In May, W.C. Clark's album Texas Soul, on the Black Top label, won a W.C. Handy Award in the Best Soul-Blues Album category over stiff competition from Tutu Jones, Sam McClain, Johnny Adams, and genre giant Johnnie Taylor. They call Clark the Godfather of Austin Blues because he has mentored virtually every blues-oriented musician who's come to fame in that town.
Around 1955, a young W.C. Clark--fluent on bass and guitar, voice honed from singing gospel--launched his blues career when he took the stage at Austin's storied Victory Grill, in company with mentor T.D. Bell and Big Pete Pierson. His scope broadened when he joined Blues Boy Hubbard's Jets, backing R&B roadshows and keeping abreast of top-40 soul. Post-Jets, Clark toured with Joe Tex, who played not only soul venues and the occasional hellhole, but also kicker bars.
Catching the drift here? The neat pigeonholes some lore-makers try to cram musicians into don't fit with Clark. From the beginning, he's crossed boundaries and idioms. Personally inquisitive and musically voracious, Clark always kept his mind wide open. After Tex, he returned to Austin to find it full of young people bent on opening their own.
The '60s had bloomed, and although Austin was deemed the Mecca of Mellow, its blues underground was anything but. Its denizens clutched at the hem of Clark's robe, hungry for the benefit of his experience. "Young warriors," he called the best of them, pretending that all he did was prevent club owners from bilking them too flagrantly, but in reality he schooled them and even joined their bands. He was in Storm with Jimmie Vaughan, Southern Feeling with Angela Strehli, and Triple Threat with Stevie Vaughan and Lou Ann Barton.
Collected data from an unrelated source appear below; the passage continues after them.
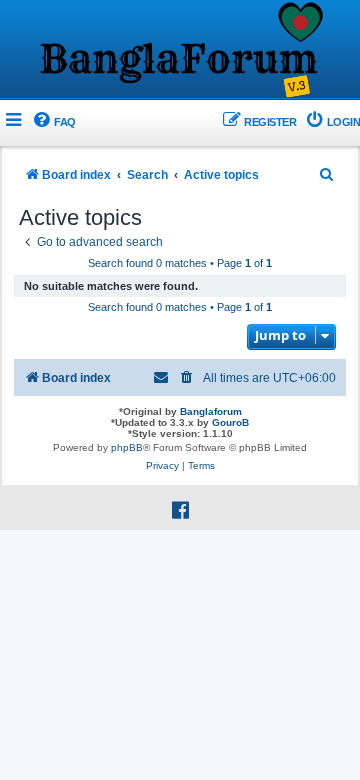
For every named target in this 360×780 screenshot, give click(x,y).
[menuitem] (53, 122)
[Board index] (180, 51)
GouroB (230, 422)
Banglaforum (211, 411)
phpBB (127, 447)
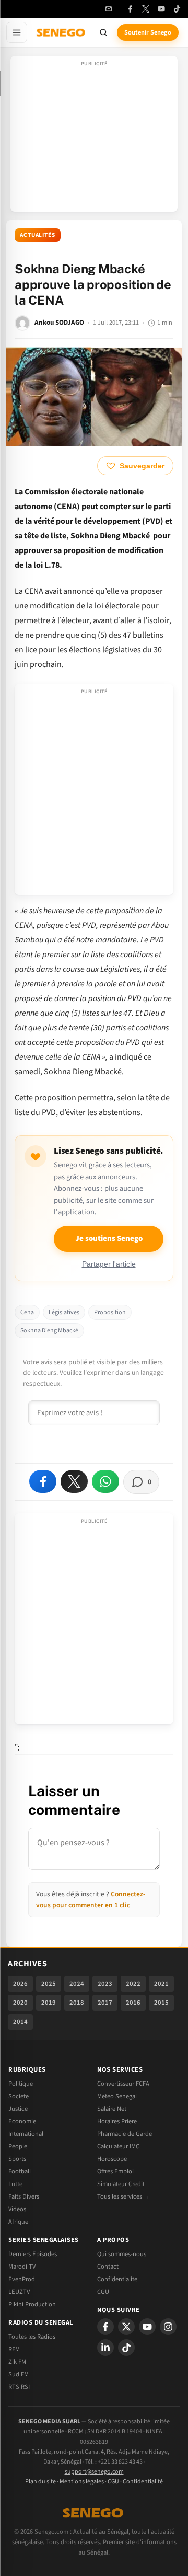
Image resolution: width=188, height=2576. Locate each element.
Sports (17, 2159)
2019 (48, 2002)
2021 (161, 1983)
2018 (76, 2002)
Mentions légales (82, 2481)
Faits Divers (23, 2196)
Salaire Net (111, 2108)
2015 (161, 2002)
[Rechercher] (103, 32)
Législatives (64, 1312)
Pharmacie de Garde (124, 2133)
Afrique (18, 2221)
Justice (18, 2108)
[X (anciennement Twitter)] (145, 9)
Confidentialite (117, 2279)
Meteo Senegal (117, 2096)
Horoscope (112, 2159)
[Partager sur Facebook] (42, 1481)
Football (19, 2171)
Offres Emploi (115, 2171)
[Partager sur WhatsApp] (105, 1481)
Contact (108, 2266)
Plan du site (40, 2481)
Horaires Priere (117, 2121)
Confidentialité (143, 2481)
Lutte (15, 2184)
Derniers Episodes (32, 2254)
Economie (22, 2121)
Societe (18, 2096)
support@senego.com (94, 2471)
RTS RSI (19, 2386)
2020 (20, 2002)
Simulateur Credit (121, 2184)
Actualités (37, 235)
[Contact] (108, 9)
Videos (17, 2209)
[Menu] (16, 32)
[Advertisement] (94, 137)
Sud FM (18, 2374)
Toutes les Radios (31, 2336)
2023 (105, 1983)
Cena (27, 1312)
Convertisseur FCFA (123, 2083)
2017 (105, 2002)
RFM (14, 2349)
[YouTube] (161, 9)
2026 (20, 1983)
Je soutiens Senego (109, 1238)
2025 (48, 1983)
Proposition (110, 1312)
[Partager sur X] (74, 1481)
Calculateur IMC (118, 2146)
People (17, 2146)
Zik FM (17, 2361)
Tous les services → (123, 2196)
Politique (20, 2083)
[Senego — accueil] (61, 32)
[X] (126, 2326)
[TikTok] (177, 9)
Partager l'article (109, 1264)
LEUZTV (19, 2291)
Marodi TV (22, 2266)
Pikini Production (32, 2304)
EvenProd (21, 2279)
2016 (133, 2002)
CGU (103, 2291)
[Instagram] (168, 2326)
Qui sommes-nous (121, 2254)
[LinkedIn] (105, 2347)
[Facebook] (130, 9)
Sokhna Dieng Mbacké (49, 1330)
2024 (76, 1983)
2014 (20, 2022)
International (25, 2133)
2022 (133, 1983)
He formed his own W.C. Clark Blues Revue, from which numerous acolytes have graduated, but he remained a regional phenom until Heart of Gold--an excellent mix of Memphis-style soul and barroom blues--came out in 1994.
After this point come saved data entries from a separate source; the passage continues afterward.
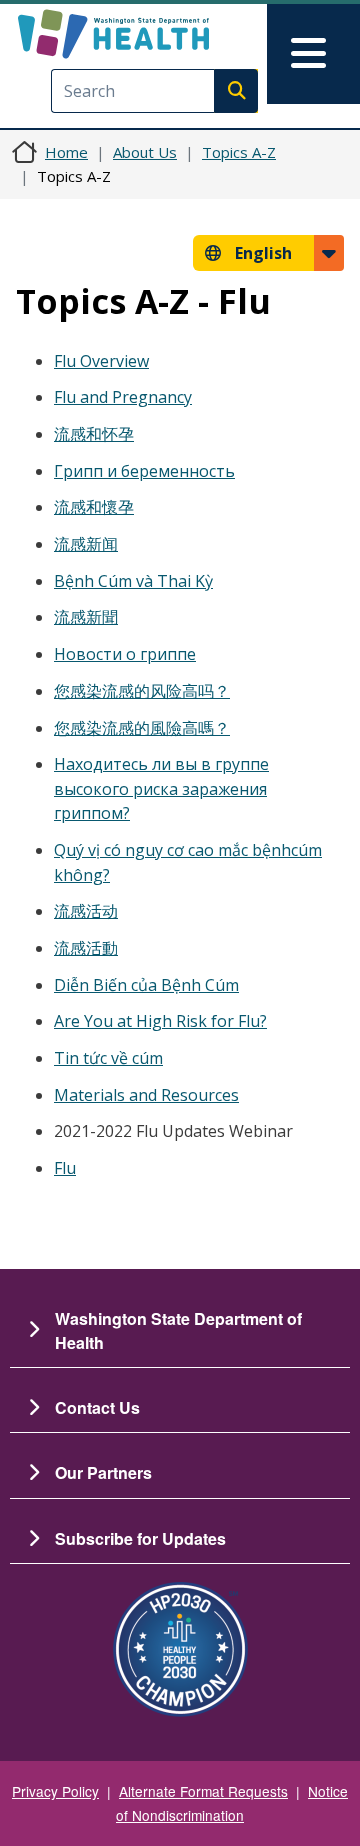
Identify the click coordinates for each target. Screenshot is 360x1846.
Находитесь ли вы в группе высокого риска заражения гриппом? (161, 788)
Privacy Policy (55, 1791)
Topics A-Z (239, 152)
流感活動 (86, 948)
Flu (65, 1168)
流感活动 (86, 911)
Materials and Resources (146, 1095)
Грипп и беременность (144, 471)
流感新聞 (86, 617)
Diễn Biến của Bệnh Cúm (146, 985)
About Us (145, 152)
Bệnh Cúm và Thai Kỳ (133, 581)
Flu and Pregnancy (123, 397)
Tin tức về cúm (108, 1058)
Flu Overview (101, 361)
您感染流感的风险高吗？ (142, 691)
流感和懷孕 (94, 507)
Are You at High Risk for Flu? (160, 1021)
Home (66, 152)
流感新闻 (86, 544)
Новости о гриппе (125, 654)
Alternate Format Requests (203, 1791)
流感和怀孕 (94, 434)
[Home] (147, 34)
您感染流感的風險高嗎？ (142, 728)
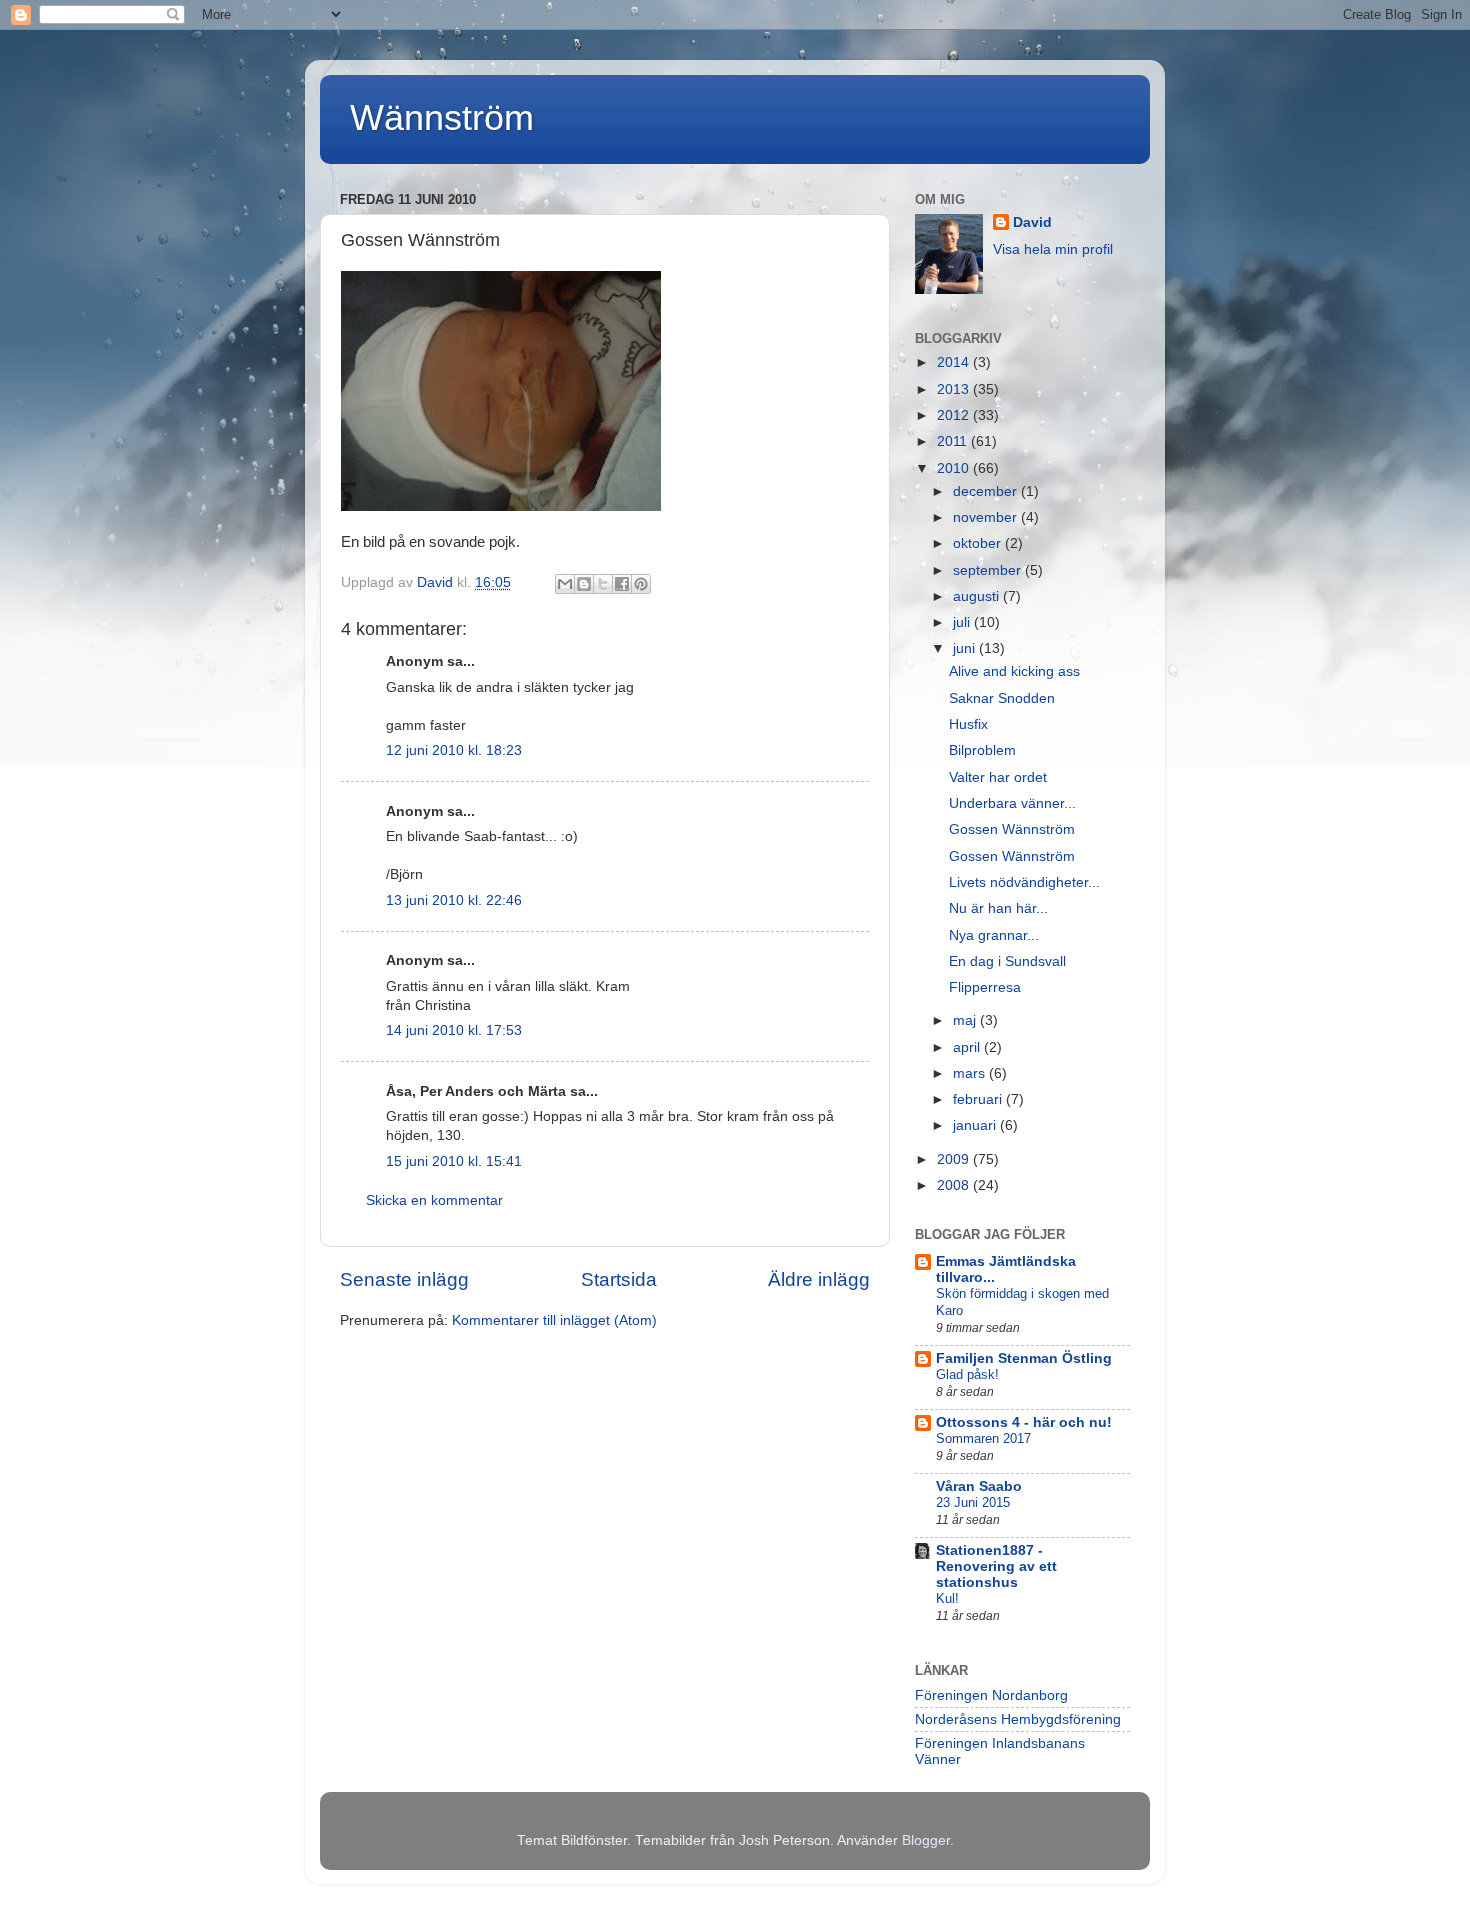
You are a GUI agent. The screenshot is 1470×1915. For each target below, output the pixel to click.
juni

On stage he's the polar opposite of the blues guy who rides his reputation while the sidemen carry the weight. Clark's a true bandleader, whipping his way through a vast and varied repertoire, and accompanists must be alert for his cues. Voice-wise he's one of the brighter lights in Texas, readily tying into such challenging soul-balladry as Latimore's classic "Let's Straighten It Out" and his own, misty "Reminiscing."
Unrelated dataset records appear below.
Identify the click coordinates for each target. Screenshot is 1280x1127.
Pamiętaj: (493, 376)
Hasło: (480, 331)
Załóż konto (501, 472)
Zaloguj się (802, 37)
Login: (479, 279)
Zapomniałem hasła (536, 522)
Shortly before winning the Handy, the temperate Clark uncharacteristically fell asleep at the wheel of his vehicle and in the resultant crash, two of his companions were killed. True to his personal form and in the time-honored troupers' tradition, his show goes on. That's something blues fans in this land--and others--should be more than a little grateful for.
--Tim Schuller
W.C. Clark will be at Blue Cat Blues on Friday, July 11.